Dans le vide restant du verre et du vert, il y a : 

  • L’autosolisme. Cette noble expression, que vous n’hésiterez pas à replacer dans votre prochaine grille de mots fléchés, désigne simplement le fait de rester seul au volant lors de ses déplacements quotidiens. L’autosolisme, c’est pas moins de 83,3 % des conducteurs selon le dernier baromètre Vinci Autoroutes. Malheureusement, Malaunay ne fait pas figure d’exception sur ce point, ça roule sévère dans le bourg, notamment pour aller vers Dieppe. 
  • La mobilisation citoyenne. Il n’y que Piaf pour voir la vie en rose sans se soucier du reste. Bien-sûr que la municipalité se bouge et bien-sûr que là-bas comme ailleurs, faire corps et agir ensemble est un défi permanent. “C’est facile de parler de la transition écologique avec la population, mais c’est plus compliqué de faire agir les gens” résume une élue, Patricia (à ne pas confondre avec Mireille). 

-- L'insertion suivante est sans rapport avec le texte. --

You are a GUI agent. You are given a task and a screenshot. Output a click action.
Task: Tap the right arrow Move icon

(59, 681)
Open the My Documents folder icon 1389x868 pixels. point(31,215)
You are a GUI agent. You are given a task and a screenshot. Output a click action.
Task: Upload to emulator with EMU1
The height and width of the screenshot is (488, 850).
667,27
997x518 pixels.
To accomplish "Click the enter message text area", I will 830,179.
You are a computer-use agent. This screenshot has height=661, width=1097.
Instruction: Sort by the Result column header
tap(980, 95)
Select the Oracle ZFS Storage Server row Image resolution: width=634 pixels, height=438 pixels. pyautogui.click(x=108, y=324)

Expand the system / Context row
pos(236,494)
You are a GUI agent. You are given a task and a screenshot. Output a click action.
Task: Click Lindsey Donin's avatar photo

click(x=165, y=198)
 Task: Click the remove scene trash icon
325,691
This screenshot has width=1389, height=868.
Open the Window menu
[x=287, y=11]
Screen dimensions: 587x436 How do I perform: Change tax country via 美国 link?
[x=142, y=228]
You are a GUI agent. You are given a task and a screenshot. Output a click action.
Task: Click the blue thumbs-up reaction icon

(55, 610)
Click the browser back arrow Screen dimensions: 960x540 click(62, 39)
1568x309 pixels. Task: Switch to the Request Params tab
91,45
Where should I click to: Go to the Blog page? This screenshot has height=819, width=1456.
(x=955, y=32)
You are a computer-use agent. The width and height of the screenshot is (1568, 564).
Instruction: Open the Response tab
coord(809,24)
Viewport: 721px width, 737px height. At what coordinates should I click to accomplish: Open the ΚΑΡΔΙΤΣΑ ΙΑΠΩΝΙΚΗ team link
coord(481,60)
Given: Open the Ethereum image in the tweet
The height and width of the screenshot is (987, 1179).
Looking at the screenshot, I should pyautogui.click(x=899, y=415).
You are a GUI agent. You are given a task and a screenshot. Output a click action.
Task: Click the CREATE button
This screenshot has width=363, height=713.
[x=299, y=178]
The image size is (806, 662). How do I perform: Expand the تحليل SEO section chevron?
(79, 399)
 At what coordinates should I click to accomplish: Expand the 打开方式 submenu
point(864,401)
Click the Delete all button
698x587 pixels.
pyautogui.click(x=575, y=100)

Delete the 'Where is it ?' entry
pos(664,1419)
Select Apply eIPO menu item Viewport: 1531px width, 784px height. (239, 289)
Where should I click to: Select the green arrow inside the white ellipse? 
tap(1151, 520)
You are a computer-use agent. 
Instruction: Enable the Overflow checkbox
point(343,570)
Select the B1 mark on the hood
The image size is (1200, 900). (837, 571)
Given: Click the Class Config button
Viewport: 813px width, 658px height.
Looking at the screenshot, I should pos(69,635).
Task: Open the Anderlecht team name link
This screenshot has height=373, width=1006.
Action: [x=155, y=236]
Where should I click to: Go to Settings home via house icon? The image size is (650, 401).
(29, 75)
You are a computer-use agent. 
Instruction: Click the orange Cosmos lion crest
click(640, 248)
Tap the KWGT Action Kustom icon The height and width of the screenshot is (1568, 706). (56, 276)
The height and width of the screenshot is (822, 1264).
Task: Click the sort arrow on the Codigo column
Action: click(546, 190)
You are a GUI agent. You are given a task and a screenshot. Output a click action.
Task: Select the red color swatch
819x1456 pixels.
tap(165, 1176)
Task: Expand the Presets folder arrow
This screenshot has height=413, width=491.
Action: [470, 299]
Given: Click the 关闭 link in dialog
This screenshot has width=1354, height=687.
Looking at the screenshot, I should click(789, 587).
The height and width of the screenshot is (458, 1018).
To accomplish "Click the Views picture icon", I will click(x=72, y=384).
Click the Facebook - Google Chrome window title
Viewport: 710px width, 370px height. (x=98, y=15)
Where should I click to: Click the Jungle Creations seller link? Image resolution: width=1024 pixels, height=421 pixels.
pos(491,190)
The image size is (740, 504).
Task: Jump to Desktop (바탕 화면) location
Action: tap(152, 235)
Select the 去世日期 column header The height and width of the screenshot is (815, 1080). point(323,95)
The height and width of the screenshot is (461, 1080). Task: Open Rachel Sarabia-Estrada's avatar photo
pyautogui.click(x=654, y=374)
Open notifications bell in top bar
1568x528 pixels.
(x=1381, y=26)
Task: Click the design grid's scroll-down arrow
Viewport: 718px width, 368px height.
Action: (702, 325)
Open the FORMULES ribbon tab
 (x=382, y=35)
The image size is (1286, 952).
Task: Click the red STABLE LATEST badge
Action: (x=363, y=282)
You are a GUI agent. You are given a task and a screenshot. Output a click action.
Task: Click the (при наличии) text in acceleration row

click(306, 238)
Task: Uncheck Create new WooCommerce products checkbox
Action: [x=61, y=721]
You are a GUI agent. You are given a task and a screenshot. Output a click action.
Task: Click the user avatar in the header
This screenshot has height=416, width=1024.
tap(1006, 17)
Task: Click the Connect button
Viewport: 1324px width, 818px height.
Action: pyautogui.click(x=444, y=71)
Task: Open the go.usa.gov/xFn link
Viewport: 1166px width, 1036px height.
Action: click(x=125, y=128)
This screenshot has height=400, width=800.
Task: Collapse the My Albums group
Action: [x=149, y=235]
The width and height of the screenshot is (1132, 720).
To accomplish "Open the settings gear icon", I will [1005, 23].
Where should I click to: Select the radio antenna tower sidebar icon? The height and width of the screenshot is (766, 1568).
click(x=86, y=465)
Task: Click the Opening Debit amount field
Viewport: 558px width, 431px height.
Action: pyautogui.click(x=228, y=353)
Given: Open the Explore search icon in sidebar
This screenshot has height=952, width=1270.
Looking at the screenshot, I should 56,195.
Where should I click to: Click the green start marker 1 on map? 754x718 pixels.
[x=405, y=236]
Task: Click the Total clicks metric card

La fleur solaire de Malaunay. Crédit : Ville de Malaunay

C’est quand on est arrivé qu’il faut y aller 

Face à ces constats souvent enthousiasmants, OUI osons le mot, la soif de changement des Malaunaysiens et Malaunaysiennes est loin d’être étanchée. Et leur frigo est certainement couvert de post-its sur lesquels on peut lire : 

  • En 2050, penser à avoir atteint la neutralité carbone et 100 % d’énergies renouvelables.
  • Pour la décarbonation des transports, voir avec la métropole.
  • Pour la décarbonation des transports-bis : continuer quand même de créer des nouvelles pistes cyclables et de sentiers pédestres et à faire couler l’argent à flot (ou presque) pour offrir une aide financière pour inciter l’utilisation du vélo ou  des transports en commun.
  • Trouver un business model pour les autres communes qui veulent faire comme nous mais qui auront, vu les réjouissances austéritaires actuelles, moins facilement accès à des subventions (pour financer tout ça, la ville a répondu à des appels d’offres sans modération. La moitié des 15 millions d’euros sur dix ans sont des dotations de l’État).
  • Ne pas oublier ceux et celles qui se disent “oubliés” justement. Verbatim qui en dit long : “Notre immeuble n’a pas été rénové donc soit on se ruine en chauffage, soit c’est Mister Freeze”. Tout n’est pas rose tant que tout n’est pas vert.
  • (Sur 3 gros post-its enfin) Continuer notre travail sur le nouveau programme de transition 2025-2029. Thème : la résilience face aux phénomènes climatiques extrêmes.

“Exister, c’est résister” Jacques Ellul 

Elle est là la grande leçon de Malaunay. En un mot : la fierté. Tous ces changements, loin d’être subis, permettent aux habitants de bomber le torse, et l’écologie devient un trophée, un créateur d’identité et de lien. En refusant les récits actuels, en résistant, on existe à Malaunay. Écrasée comme d’autres par la violence d’une désindustrialisation passée (RIP les usines de textile), Malaunay devient ces temps-ci une vitrine de l’écologie vraie, durable et joyeuse. Et ça inspire, en témoigne l’article lu sur Le Monde et duquel nous nous inspirons pour écrire ces lignes.